2. Income from Property
· Is what is being transferred a right to income or a right to income producing property?
o Only a transfer of the latter will effectively transfer the tax consequences.
o For example, Schenk can transfer his stock to his grandson, and the grandson will pay taxes on the dividends from that stock (as well as on any gain/loss if he sells). Schenk cannot, however, keep the stock and transfer the right to receive the dividends to his grandson and have his grandson pay taxes on those dividends. The dividends will be Schenk’s income.
· Helvering v.

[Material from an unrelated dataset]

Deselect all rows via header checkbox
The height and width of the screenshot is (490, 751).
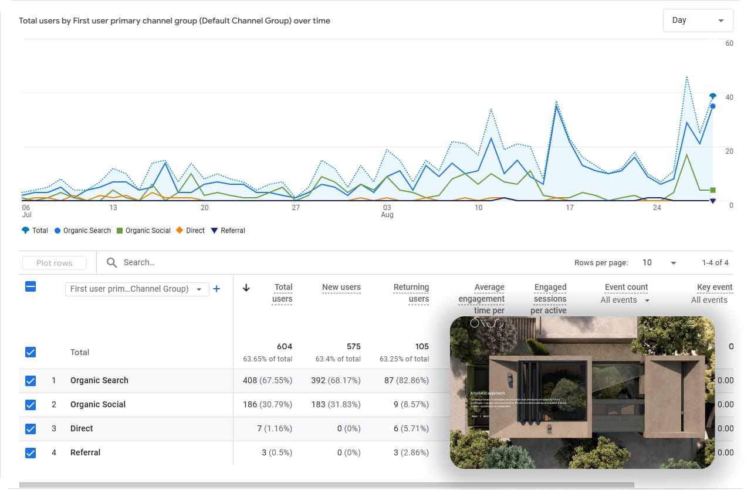click(31, 287)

Horst, 1940 page 499
o Income from property is taxed to the owner of the property.
o Facts: Taxpayer detached interest coupons from bonds and gave them to his son as a gift.
o Holding: the father must include the income from the coupons in his own income- the gift did not effectively transfer the income.

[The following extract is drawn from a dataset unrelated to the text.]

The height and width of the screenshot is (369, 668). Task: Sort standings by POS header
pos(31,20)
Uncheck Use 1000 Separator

§ Because of the progressive tax structure, there is strict adherence to principles preventing shifting of income from income producing property.

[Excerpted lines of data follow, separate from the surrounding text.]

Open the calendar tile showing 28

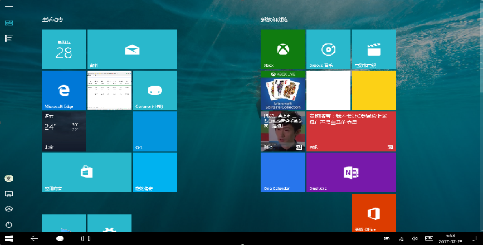64,50
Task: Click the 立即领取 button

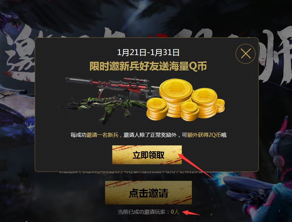Action: pos(147,155)
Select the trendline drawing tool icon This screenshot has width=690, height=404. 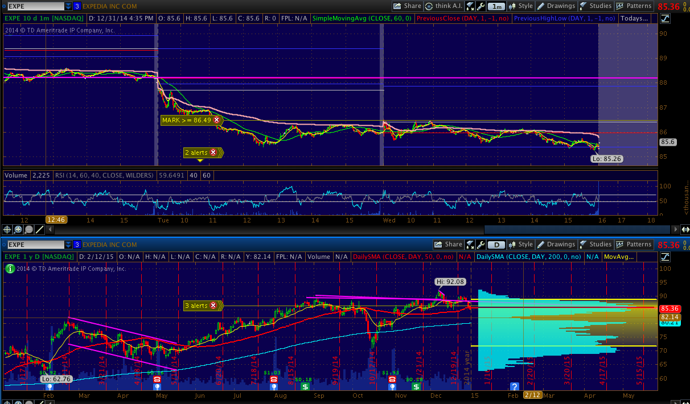[39, 230]
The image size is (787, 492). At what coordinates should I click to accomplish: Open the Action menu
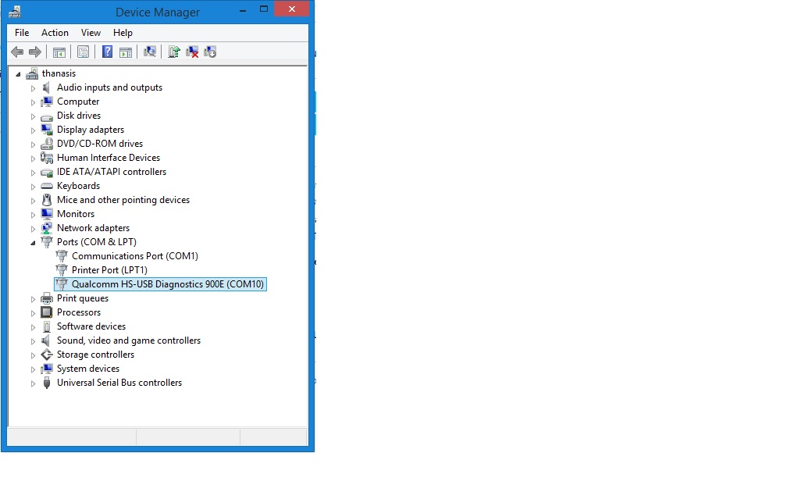tap(55, 33)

o The Horst decision is no longer effective with respect to bonds.
§ § 1286 allows taxpayers to split the interest on bonds from the principal.
· Blair v. Commissioner, 1937 page 497
o Facts: TP is a life income beneficiary of a trust. He transferred part of his rights as life income beneficiary to his children.
o Issue: whether or not that transfer was effective so that the kids would be taxable on the income that is distributed from the trust.
o Holding: transfer of INCOME PRODUCING PROPERTY will shift the tax burden of income from property.
§ First, figure out if what was owned was more than just the right to receive income.
· If he has something more than the right to receive income, then his interest is in income producing property and his transfer is effective.
§ A beneficiary of a trust has a right to enforce fiduciary duties, therefore he has more than just a right to receive income. The beneficiary giving away part of his rights is like Schenk giving away the actual stock, not just the dividends.
· Braunstein v. Commissioner, 1962 page 504
o Facts: After the taxpayer’s sweepstakes ticket was selected as the winner, but before he received the money, he assigned 2/3 of the ticket to members of his family.
o Holding: the taxpayer was liable for the taxes on the entire sweepstakes.
§ At the time he made the assignment, all he had was a right to receive income.